====== INPUT MATERIAL

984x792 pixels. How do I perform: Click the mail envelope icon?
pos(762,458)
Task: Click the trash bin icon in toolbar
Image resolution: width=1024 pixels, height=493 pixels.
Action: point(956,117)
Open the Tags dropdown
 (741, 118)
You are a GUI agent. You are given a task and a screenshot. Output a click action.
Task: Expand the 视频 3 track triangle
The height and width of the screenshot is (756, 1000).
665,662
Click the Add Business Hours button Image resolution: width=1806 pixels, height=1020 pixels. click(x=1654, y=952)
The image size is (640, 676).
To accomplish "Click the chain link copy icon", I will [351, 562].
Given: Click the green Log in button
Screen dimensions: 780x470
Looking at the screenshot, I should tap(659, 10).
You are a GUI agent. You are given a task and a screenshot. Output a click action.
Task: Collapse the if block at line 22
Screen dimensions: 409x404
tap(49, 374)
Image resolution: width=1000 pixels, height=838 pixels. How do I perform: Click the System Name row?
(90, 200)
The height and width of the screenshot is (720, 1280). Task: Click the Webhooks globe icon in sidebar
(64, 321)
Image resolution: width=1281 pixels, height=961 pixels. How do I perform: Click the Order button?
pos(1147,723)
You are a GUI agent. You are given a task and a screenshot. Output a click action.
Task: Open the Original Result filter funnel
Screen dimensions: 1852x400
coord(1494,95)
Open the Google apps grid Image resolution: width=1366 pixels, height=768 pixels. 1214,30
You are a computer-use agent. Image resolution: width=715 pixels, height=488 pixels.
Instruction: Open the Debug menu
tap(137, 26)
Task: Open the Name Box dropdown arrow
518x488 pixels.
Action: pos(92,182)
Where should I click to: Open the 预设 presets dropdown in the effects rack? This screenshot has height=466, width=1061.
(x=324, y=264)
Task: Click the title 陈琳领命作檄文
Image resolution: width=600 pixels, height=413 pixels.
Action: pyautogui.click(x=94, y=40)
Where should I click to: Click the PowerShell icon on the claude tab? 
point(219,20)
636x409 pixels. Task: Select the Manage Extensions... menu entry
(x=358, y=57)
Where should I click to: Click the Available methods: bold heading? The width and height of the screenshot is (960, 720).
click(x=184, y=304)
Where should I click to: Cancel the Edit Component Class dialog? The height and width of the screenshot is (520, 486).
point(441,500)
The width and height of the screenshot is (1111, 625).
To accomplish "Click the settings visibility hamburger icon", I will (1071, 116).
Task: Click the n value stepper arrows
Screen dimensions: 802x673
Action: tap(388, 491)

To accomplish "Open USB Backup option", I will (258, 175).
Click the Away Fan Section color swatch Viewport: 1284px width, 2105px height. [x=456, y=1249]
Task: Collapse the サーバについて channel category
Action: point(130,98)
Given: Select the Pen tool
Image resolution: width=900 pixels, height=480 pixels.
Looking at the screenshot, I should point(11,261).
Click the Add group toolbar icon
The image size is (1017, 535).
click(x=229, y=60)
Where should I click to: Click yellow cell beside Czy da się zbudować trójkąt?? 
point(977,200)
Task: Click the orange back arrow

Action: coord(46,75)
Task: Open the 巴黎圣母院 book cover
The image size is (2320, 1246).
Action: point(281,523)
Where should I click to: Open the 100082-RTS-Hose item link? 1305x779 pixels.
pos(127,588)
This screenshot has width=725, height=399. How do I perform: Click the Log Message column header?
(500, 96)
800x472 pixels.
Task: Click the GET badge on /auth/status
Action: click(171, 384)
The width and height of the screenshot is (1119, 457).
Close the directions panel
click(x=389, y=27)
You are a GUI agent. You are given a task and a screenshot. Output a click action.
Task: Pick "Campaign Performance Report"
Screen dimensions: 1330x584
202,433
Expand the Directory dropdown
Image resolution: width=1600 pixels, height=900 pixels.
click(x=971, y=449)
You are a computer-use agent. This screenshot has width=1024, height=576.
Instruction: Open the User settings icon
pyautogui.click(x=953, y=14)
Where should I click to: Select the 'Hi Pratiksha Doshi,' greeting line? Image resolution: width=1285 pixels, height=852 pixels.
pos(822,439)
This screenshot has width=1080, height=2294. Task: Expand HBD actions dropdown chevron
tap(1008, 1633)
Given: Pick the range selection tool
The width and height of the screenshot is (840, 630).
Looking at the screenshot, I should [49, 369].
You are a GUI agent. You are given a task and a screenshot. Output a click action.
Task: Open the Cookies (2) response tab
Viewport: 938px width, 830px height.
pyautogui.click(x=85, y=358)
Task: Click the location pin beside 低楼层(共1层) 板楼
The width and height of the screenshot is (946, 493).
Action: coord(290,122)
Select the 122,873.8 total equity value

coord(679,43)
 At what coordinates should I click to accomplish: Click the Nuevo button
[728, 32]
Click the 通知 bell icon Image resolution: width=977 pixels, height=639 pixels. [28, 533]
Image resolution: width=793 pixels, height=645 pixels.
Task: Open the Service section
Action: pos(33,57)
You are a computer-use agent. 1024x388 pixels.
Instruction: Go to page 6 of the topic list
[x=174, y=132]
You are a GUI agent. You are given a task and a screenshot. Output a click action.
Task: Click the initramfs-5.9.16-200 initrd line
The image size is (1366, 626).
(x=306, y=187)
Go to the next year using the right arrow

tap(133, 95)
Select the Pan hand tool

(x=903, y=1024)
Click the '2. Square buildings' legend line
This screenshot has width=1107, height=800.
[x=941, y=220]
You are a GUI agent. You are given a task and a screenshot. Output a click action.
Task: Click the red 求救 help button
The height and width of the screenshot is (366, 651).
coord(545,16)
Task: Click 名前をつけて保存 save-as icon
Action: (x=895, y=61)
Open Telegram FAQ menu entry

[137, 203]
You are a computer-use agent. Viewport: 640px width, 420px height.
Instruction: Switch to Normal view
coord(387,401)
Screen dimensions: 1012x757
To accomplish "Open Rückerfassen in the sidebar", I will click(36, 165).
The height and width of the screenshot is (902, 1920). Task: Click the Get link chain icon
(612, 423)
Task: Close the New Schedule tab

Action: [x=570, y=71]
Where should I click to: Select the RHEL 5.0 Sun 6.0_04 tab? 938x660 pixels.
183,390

============

| ACTION ITEM |
Above are the entries; count how many of their lines contain the word "will" and give only that number.

| EXERCISE RESPONSE |
4